Cette expérience remonte à loin : aussi serez-vous indulgents, je l'espère, sur ma capacité à restituer l'atmosphère qui régnait de 2005 à la présidentielle de 2007. C'est d'ailleurs à la fin de l'exercice de mes fonctions que Mme Idrac a été nommée à la tête de la SNCF.
La perception du ferroviaire était alors assez différente : l'objectif était avant tout l'accélération du programme TGV – qui a par la suite connu mauvaise presse, avant de susciter un regain d'intérêt. Nous étions fortement mobilisés sur cet enjeu. Les enquêtes publiques étaient difficiles. Nous devions nous pencher sur la deuxième tranche de la ligne Paris-Strasbourg, le début de la ligne Paris-Bordeaux, le contournement ferroviaire de Nîmes et de Montpellier et la ligne espagnole. La vision du ferroviaire était positive, dynamique et presque agressive : nous avions misé dessus, nous devions investir et lancions des appels d'offres ; les géants du BTP acceptaient peu à peu de se lancer dans l'aventure.
En parallèle, il y avait le fret ; l'ambiance, au contraire, était morose. Les chiffres en disaient long. Au sein du ministère, nous avions le sentiment de ne pas avoir de réponse ; les dirigeants de l'entreprise, quant à eux, essayaient de trouver des solutions.
Nous nous sommes mobilisés sur des sujets assez précis, comme les autoroutes ferroviaires – notamment la ligne Perpignan-Luxembourg – qui consistent à faire transporter les camions par les trains. Il faut aussi mentionner les projets d'autoroutes ferroviaires alpine et atlantique.
Dans son audition, Mme Idrac a évoqué des goulets d'étranglement. C'était notamment le cas de la région lyonnaise, où j'ai été amené à faire des choix – qui ont été remis en cause après mon départ : je pense ici au contournement ferroviaire de Nîmes et de Montpellier. Des difficultés importantes se sont posées. Le projet de liaison ferroviaire transalpine entre Lyon et Turin nous occupait également.

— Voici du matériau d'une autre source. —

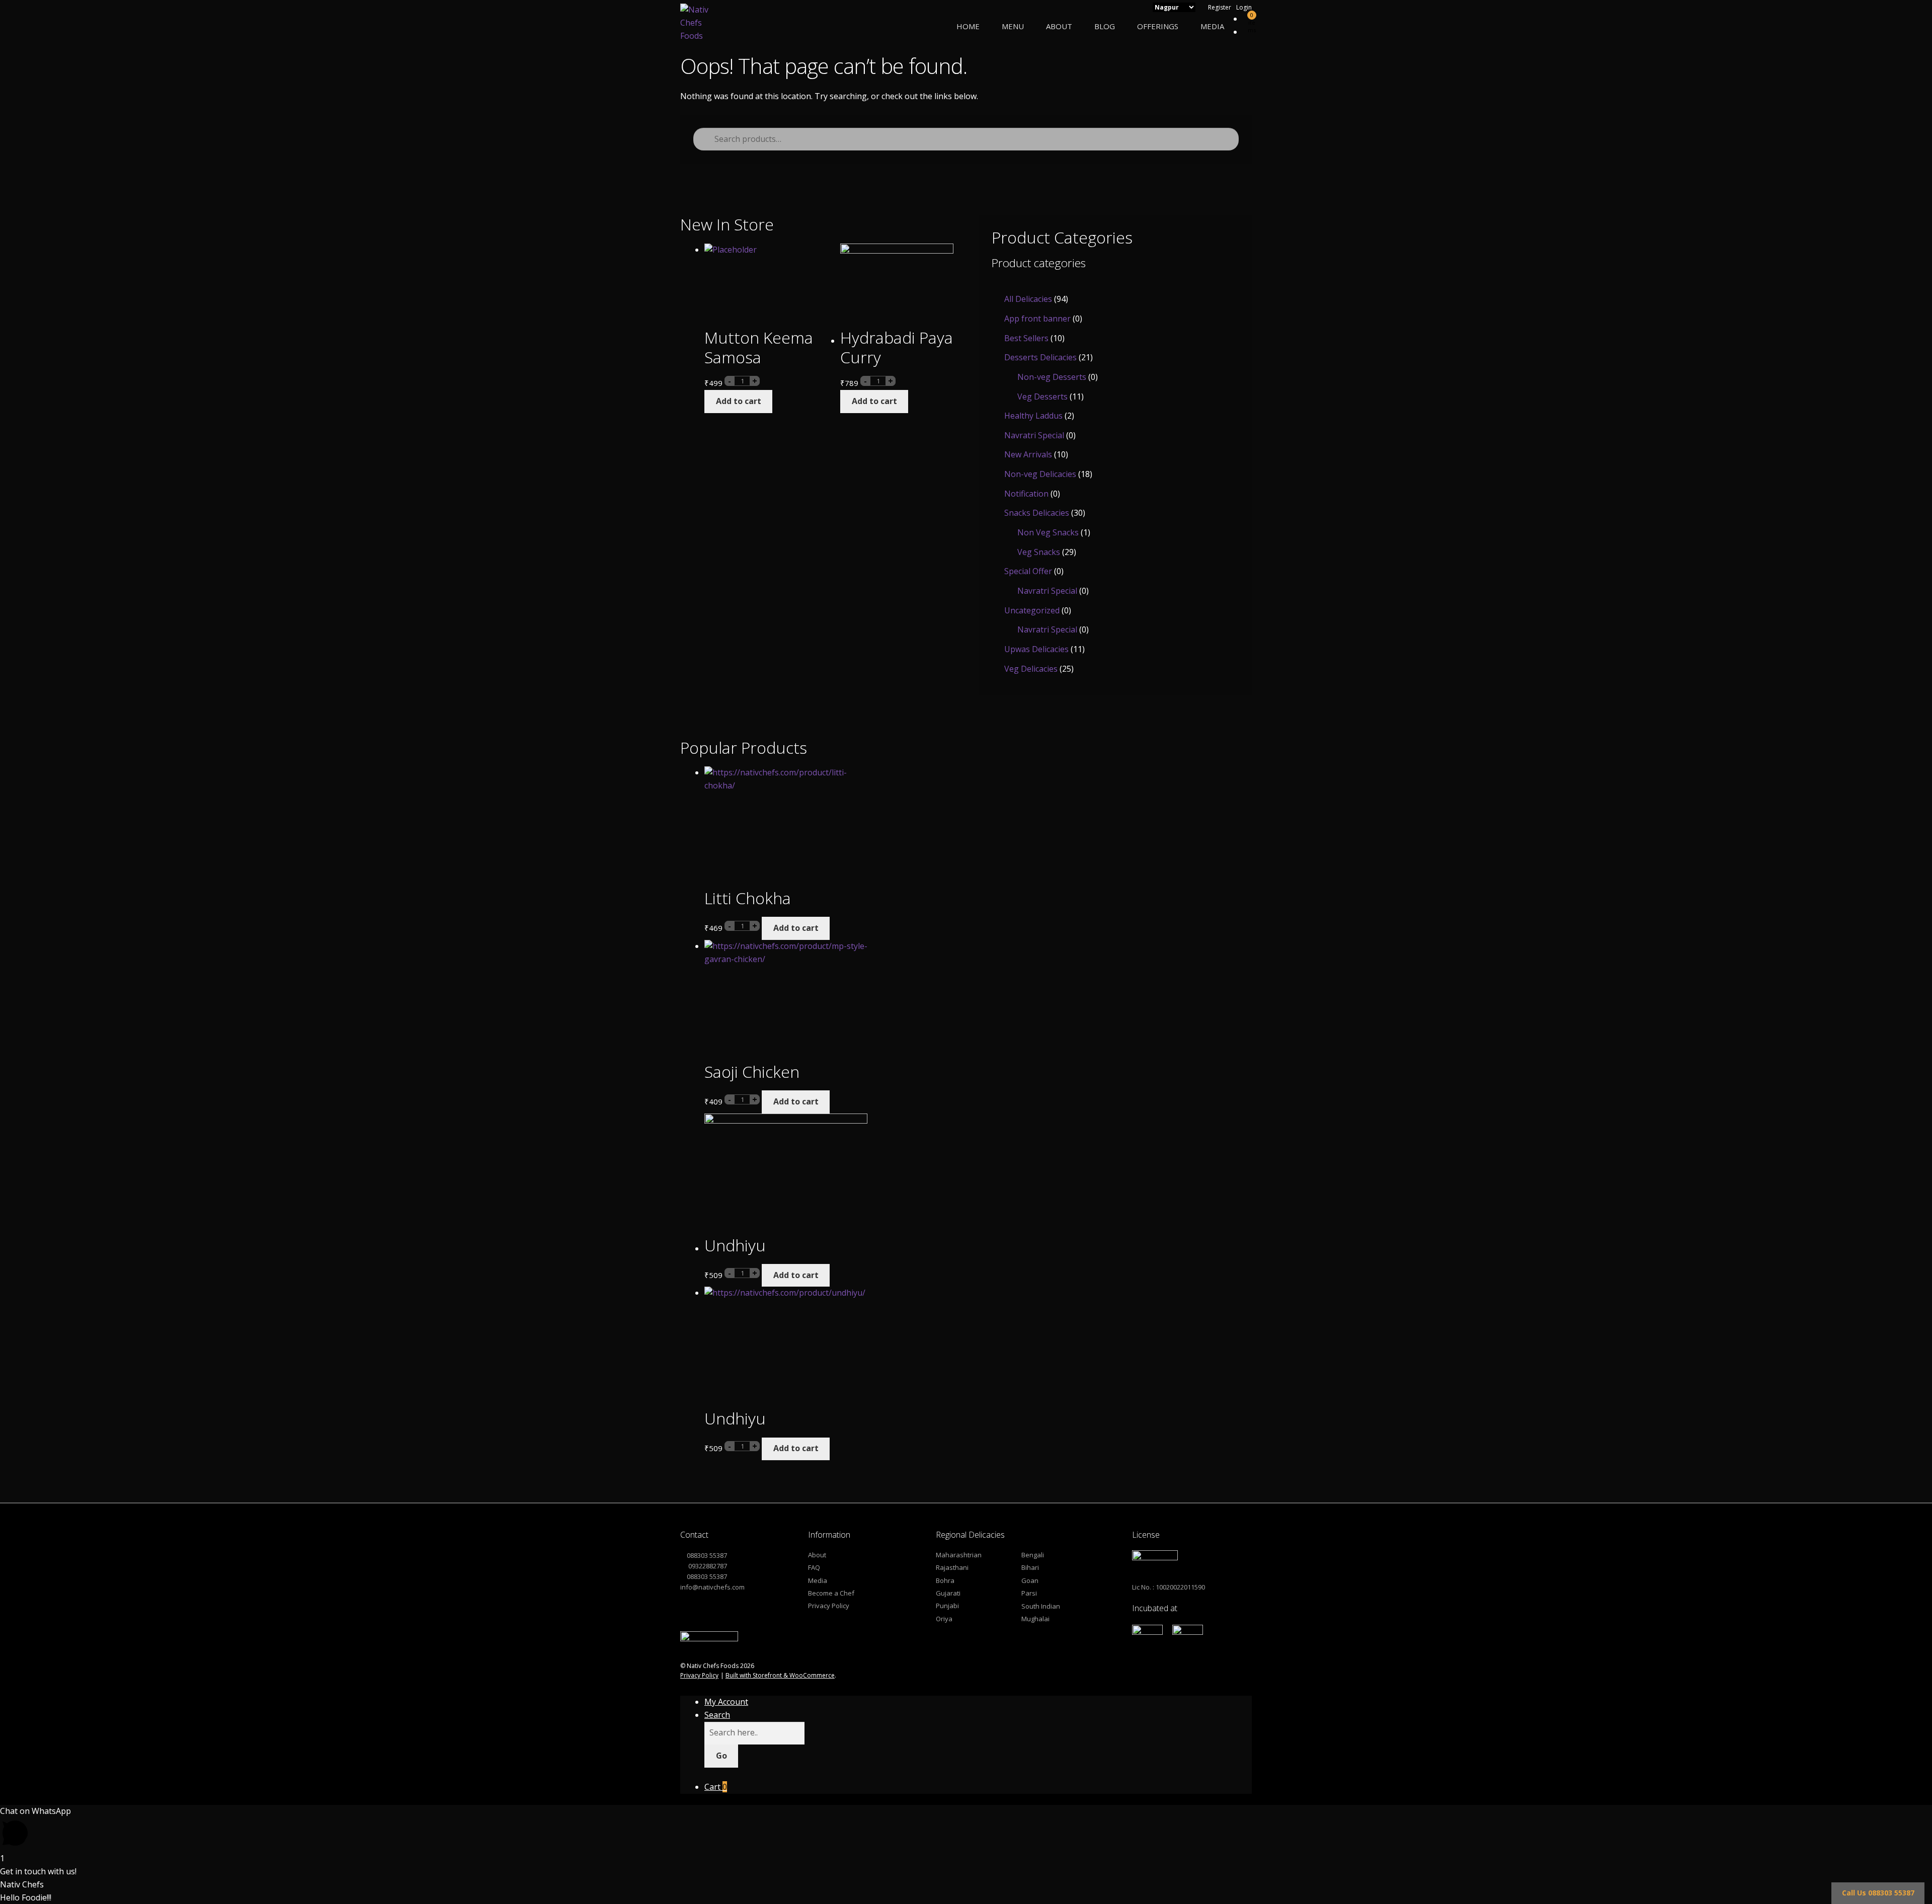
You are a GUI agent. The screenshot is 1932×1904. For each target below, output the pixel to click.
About (1059, 26)
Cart (715, 1786)
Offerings (1157, 26)
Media (1212, 26)
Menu (1013, 26)
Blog (1104, 26)
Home (968, 26)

Pour en améliorer la rapidité et l'efficacité, l'utilisation des lignes TGV la nuit pour le fret ferroviaire avait été évoquée ; vous imaginerez facilement les inquiétudes que cette idée a suscitées – elle n'a d'ailleurs pas réellement prospéré.
La mise en place d'opérateurs ferroviaires de proximité avait également été esquissée. Nous y voyions une technique pour rassembler des capacités de transport par le fer, en partant de la proximité, voire, des collectivités locales.
Ainsi, pour le fret, l'ouverture à la concurrence n'était pas réellement un sujet de préoccupation. Le troisième paquet ferroviaire avait abouti à l'ouverture à la concurrence du transport de voyageurs en 2007 – je me souviens presque physiquement de mes conversations avec les leaders des organisations syndicales à cet égard, car ces derniers, naturellement, s'interrogeaient et s'inquiétaient. S'agissant du fret, notre inquiétude concernait davantage l'effondrement du trafic. Il semblait ne pas y avoir de solution, alors que nous avions mis en place des dispositifs de transfert d'investissements de la part du ferroviaire avec l'Association française des investisseurs en capital (AFIC). Nous souhaitions rééquilibrer la situation, mais nous rencontrions beaucoup de difficultés.